[Element and text location data]
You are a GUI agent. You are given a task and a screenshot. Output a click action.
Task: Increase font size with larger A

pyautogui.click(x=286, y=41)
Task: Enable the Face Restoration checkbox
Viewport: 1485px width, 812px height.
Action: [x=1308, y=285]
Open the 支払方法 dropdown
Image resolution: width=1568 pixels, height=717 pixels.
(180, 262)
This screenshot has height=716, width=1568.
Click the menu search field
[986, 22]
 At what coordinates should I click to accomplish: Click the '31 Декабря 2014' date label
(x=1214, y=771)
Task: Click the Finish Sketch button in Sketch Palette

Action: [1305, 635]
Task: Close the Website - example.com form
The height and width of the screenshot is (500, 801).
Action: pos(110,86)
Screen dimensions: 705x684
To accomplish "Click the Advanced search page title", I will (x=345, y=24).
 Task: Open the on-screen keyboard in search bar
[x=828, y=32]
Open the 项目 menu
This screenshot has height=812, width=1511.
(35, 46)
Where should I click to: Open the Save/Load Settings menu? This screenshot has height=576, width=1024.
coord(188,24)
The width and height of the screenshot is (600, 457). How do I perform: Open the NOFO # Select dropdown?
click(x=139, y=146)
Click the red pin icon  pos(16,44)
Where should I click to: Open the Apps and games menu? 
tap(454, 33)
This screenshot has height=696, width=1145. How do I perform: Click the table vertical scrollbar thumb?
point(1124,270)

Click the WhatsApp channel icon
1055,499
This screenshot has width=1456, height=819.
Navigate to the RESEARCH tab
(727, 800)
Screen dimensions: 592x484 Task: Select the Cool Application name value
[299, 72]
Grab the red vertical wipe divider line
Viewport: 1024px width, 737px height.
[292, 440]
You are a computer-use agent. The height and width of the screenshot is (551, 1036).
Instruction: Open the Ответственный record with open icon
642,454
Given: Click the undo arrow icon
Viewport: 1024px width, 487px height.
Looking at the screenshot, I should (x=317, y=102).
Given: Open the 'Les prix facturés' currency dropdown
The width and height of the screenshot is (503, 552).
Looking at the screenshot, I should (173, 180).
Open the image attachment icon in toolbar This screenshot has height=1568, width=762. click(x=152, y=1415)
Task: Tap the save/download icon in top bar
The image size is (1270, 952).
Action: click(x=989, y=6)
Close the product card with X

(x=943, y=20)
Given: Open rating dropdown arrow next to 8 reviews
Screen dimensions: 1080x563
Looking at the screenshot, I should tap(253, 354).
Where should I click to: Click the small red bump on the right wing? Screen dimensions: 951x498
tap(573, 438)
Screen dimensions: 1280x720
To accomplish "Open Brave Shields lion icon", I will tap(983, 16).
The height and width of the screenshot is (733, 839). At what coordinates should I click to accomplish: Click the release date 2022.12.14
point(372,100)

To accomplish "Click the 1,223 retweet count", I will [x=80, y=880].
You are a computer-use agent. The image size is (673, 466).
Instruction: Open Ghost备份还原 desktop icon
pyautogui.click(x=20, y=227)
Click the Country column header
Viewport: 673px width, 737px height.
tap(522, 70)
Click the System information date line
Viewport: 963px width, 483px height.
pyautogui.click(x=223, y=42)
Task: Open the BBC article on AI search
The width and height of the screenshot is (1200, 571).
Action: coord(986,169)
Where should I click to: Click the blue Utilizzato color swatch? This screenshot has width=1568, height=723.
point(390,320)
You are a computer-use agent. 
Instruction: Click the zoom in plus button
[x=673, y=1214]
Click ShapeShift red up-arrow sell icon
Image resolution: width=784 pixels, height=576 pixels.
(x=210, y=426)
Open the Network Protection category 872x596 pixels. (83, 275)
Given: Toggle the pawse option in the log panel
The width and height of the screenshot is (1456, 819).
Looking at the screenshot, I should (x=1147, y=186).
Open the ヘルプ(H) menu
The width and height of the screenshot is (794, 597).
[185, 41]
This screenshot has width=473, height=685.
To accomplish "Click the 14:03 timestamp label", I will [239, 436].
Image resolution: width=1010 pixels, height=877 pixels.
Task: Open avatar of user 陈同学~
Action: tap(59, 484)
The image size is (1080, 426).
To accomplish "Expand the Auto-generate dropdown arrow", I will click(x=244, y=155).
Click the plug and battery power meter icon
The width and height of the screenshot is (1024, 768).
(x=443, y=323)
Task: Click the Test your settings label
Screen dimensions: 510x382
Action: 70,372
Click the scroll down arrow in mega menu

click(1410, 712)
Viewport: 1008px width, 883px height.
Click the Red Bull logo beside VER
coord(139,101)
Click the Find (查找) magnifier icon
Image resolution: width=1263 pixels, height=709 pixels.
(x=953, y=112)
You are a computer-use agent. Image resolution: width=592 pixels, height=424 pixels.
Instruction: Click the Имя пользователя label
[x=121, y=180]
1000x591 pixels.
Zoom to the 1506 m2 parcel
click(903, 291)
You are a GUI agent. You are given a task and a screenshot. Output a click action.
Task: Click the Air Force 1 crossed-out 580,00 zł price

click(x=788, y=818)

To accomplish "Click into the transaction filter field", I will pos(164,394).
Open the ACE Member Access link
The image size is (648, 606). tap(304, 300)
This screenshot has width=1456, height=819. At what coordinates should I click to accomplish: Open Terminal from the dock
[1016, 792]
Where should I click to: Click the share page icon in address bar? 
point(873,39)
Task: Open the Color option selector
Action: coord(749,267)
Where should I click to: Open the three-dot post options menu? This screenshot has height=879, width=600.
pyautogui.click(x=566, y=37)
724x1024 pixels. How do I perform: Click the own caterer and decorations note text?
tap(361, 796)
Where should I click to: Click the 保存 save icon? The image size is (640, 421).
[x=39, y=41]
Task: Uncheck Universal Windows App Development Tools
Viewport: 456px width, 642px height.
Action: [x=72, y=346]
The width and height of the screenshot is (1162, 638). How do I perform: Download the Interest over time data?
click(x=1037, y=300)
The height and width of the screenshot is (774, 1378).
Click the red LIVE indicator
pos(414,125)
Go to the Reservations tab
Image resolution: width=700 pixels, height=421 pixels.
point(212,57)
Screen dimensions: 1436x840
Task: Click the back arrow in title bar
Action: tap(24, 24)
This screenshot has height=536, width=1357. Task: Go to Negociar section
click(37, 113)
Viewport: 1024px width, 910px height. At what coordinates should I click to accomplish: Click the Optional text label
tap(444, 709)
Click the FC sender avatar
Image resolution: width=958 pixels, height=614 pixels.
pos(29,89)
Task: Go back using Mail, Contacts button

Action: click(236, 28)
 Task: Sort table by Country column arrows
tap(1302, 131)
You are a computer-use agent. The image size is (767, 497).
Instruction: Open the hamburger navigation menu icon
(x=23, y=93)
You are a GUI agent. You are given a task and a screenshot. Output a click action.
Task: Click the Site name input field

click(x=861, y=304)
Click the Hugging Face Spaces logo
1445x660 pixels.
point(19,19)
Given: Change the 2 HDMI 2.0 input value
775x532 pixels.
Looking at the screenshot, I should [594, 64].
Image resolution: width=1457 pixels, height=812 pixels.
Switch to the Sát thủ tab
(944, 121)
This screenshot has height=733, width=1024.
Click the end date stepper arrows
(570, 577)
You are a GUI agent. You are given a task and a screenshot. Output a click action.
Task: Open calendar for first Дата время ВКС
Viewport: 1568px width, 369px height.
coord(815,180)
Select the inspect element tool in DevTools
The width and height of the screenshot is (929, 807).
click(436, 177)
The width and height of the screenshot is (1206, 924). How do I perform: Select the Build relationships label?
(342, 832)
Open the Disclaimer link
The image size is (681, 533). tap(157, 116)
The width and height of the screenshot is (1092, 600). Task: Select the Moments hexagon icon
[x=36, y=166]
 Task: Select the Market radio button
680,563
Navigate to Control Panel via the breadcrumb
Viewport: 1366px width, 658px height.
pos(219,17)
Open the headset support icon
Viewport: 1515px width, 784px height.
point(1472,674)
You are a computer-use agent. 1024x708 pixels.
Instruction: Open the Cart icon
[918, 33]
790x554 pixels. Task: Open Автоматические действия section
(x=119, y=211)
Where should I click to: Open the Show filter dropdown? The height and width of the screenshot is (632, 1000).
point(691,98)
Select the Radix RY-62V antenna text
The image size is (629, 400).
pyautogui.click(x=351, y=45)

• YOUR TASK
Print the lines above again verbatim, from the line containing "This screenshot has width=1456, height=819. At" through the line containing "Action: [x=72, y=346]", inclusive.

• WORKED SOLUTION
This screenshot has width=1456, height=819. At what coordinates should I click to accomplish: Open Terminal from the dock
[1016, 792]
Where should I click to: Click the share page icon in address bar? 
point(873,39)
Task: Open the Color option selector
Action: coord(749,267)
Where should I click to: Open the three-dot post options menu? This screenshot has height=879, width=600.
pyautogui.click(x=566, y=37)
724x1024 pixels. How do I perform: Click the own caterer and decorations note text?
tap(361, 796)
Where should I click to: Click the 保存 save icon? The image size is (640, 421).
[x=39, y=41]
Task: Uncheck Universal Windows App Development Tools
Viewport: 456px width, 642px height.
Action: [x=72, y=346]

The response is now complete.